Il Racconto della Domenica: Professore per caso
di Giuseppe Moesch*
Preparare l’esame di Matematica Generale era considerato l’impegno più gravoso del primo anno di economia; il programma era vastissimo e veniva studiato sul testo del professor Carlo Ciliberto, futuro Rettore, allievo di Renato Caccioppoli e Carlo Miranda, lo stesso testo che il docente utilizzava nella facoltà di ingegneria, dove però era diviso in due parti con quella relativa alla geometria svolta separatamente.
Avevamo seguito tutte le lezioni e le esercitazioni, queste ultime tenute da una giovanissima assistente, dolcissima nei modi, quasi una monaca laica, ma durissima agli esami.
Ricordo ancora la tensione nell’ultimo mese, non tanto per lo studio nella dimostrazione dei teoremi, quanto per la risoluzione degli integrali; avevamo escogitato un metodo di incentivazione assai efficace. Studiavamo in tre Claudio, Arturo ed io e ognuno di noi ne proponeva uno e la sfida era di svolgerlo nel minor tempo, mettendo in palio una sigaretta.
Eravamo a principalmente a casa di Claudio o di Arturo, essendo casa mia la più disagevole per il numero di fratelli e sorelle che turbavano la concentrazione.
La madre di Claudio chiedeva che il figlio fosse a casa per motivi di controllo anche se noi preferivamo andare da Arturo, dove eravamo praticamente soli, essendo presente solo il padre vedovo, che spesso era fuori e comunque non si intrometteva nelle nostre faccende.
Era un uomo singolare, realizzava piccole invenzioni attraverso attività di bricolage e aveva avuto due figli a distanza di qualche anno l’uno dall’altro, con il primo, laureato, se non ricordo male, in Scienze Politiche. che aveva intrapreso la carriera diplomatica, mentre Arturo era più propenso a vivere la vita in maniera, diciamo così, più vivace.
Era fuori corso; lo avevamo conosciuto in facoltà quando saltuariamente seguiva le lezioni di matematica e subito facemmo amicizia.
Durante i mesi primaverili, appena le giornate divenivano più calde, quando allo scoccare della campanella dell’una eravamo liberi, andavamo con la sua scassatissima Renault a Marechiaro, ci facevamo traghettare, dai marinai che sostavano alla fine della scala che portava al Lido delle Rose, sugli scogli di Punta nera sotto Villa Malatesta.

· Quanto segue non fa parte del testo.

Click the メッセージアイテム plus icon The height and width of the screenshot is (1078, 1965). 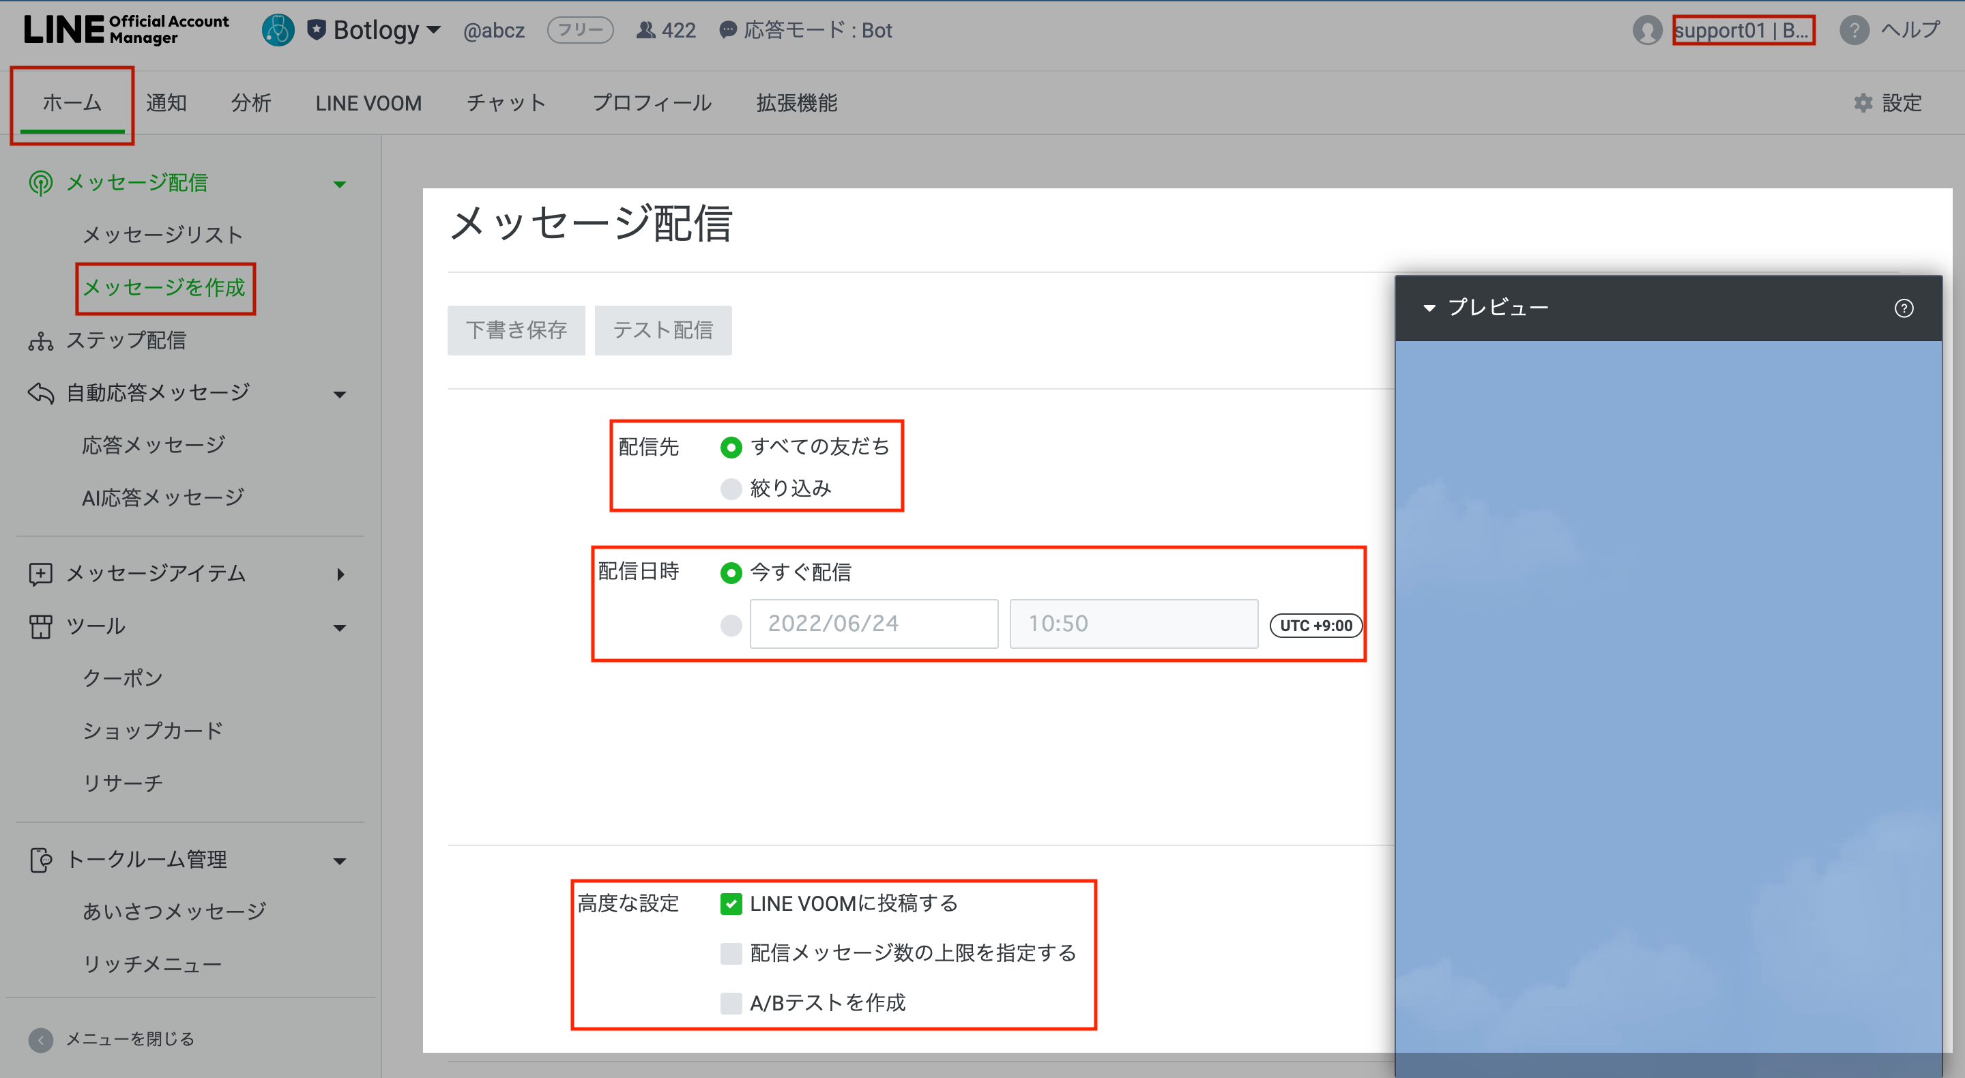pos(40,574)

Lo scoglione, come veniva anche nominato, era tappezzato di cozze, piccolissime per la stagione, che lo ricoprivano in buona parte, e che sarebbero quasi scomparse nei mesi seguenti, razziate dai bagnanti che sarebbero arrivati al migliorare delle condizioni del tempo.
A marzo il sole era già abbastanza caldo e noi andavamo per il piacere di restare in riva al mare a crogiolarci ed abbronzarci, consumando una piccola colazione, che aveva acquistato da Cicciotto. Era un buco una specie di grotta sulla discesa che portava al lido delle Rose, con un banco sul quale erano esposte le sperlunghe cariche di peperoni, melanzane, fritti e ripassati con i pomodori, le polpette, i porpetielli affogati, la cianfotta, tutto quello che avrebbe potuto essere infilato nel cuzzetiell do palatone, ovvero nel culo del filone di pane cafone, croccantissimo, svuotato della mollica, che sarebbe diventato il tappo di quel corposo, imponente e sontuoso banchetto che ci avrebbe ristorato dopo poco più di un’ora.

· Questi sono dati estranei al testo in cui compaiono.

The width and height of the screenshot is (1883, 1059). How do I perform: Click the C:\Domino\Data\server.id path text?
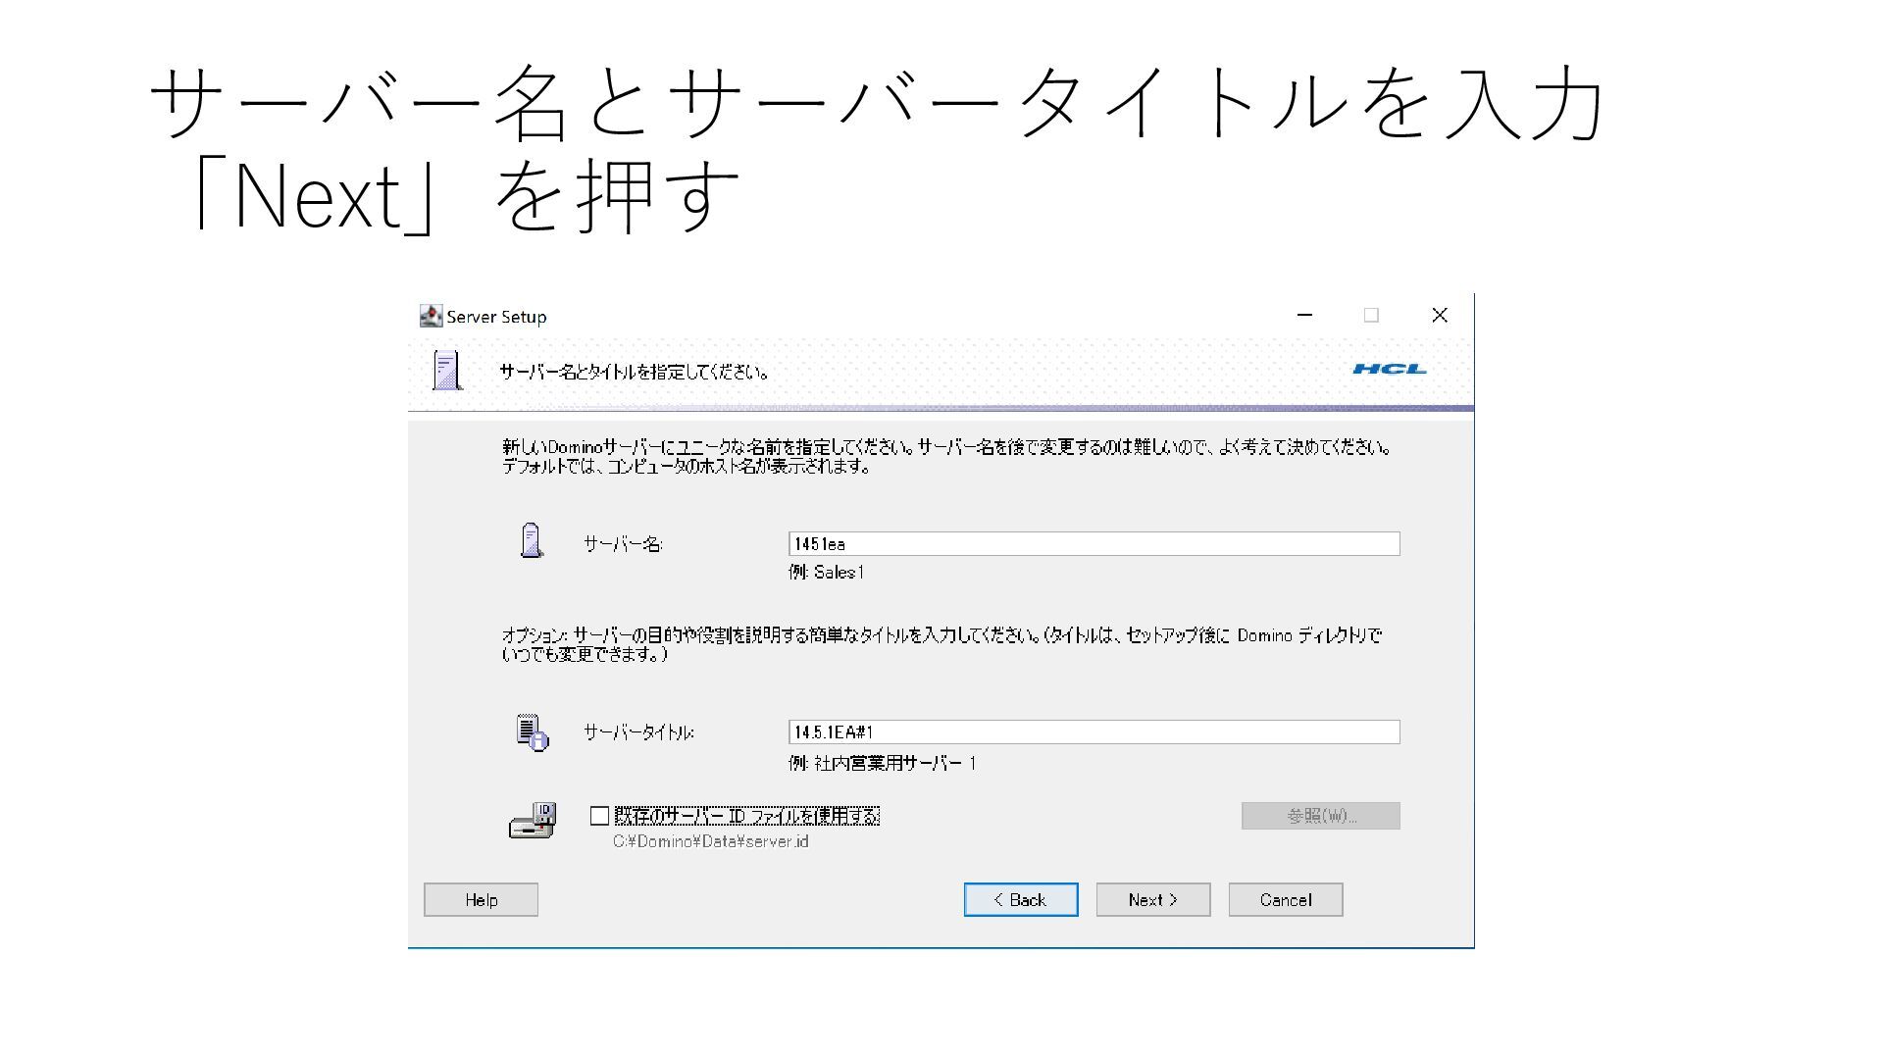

Cicciotto vendeva anche taralli ‘nzogna e pepe, carichi di mandorle, e se qualcuno voleva, poteva arrangiarsi sedendo in due massimo tre persone, al tavolino che si trovava tra il banco di esposizione, il frigorifero e l’ingresso di quell’antro dove si trovava la minuscola cucina.
I piatti che il corpulento proprietario preparava erano ovviamente a base di pesce che comprava dai pescatori che giungevano nel porticciolo sottostante, o anche i frutti di mare, che qualche giovane sommozzatore ante litteram, pescava sotto la Gaiola o sulle chiane quasi affioranti, ricche di cozze, dove anche io d’estate mi rifornivo insieme a Panzarotto, al secolo Vittorio giovane assistente di macelleria, soprannominato così per l’estrema magrezza.
Quindi qualche piatto di vermicelli o di linguine e qualche pescetiello di paranza, tra questi sempre presenti le alici, apparivano come d’incanto a soddisfare il palato di chi preferiva la sostanza alla forma dei più rinomati concorrenti tra cui all’epoca ‘A Fenetella e Rosiello, ma anche più costosi.
Una volta, giunti allo scoglione, ci mettevamo in costume da bagno, anche se specialmente fino alla fine d’aprile non ci immergevamo nell’acqua che valutavamo di tanto in tanto con la punta di un piede, ma trovavamo gelida: non c’era spiaggia per cui il mare sprofondava subito di parecchi metri e quindi il sole non era in grado di riscaldarlo.
Un giorno mentre eravamo a prendere il sole, vedemmo arrivare, trasportati dal solito Caronte, un gruppo di allegri giovani, una mezza dozzina tra uomini e donne, che appena sbarcati e denudati, si tuffarono in acqua.
Non so bene se sia stato più forte la componente di orgoglio partenopeo, o la convinzione che ormai l’acqua si andava riscaldando, che decisi di seguirli e senza pensarci troppo mi tuffai anch’io.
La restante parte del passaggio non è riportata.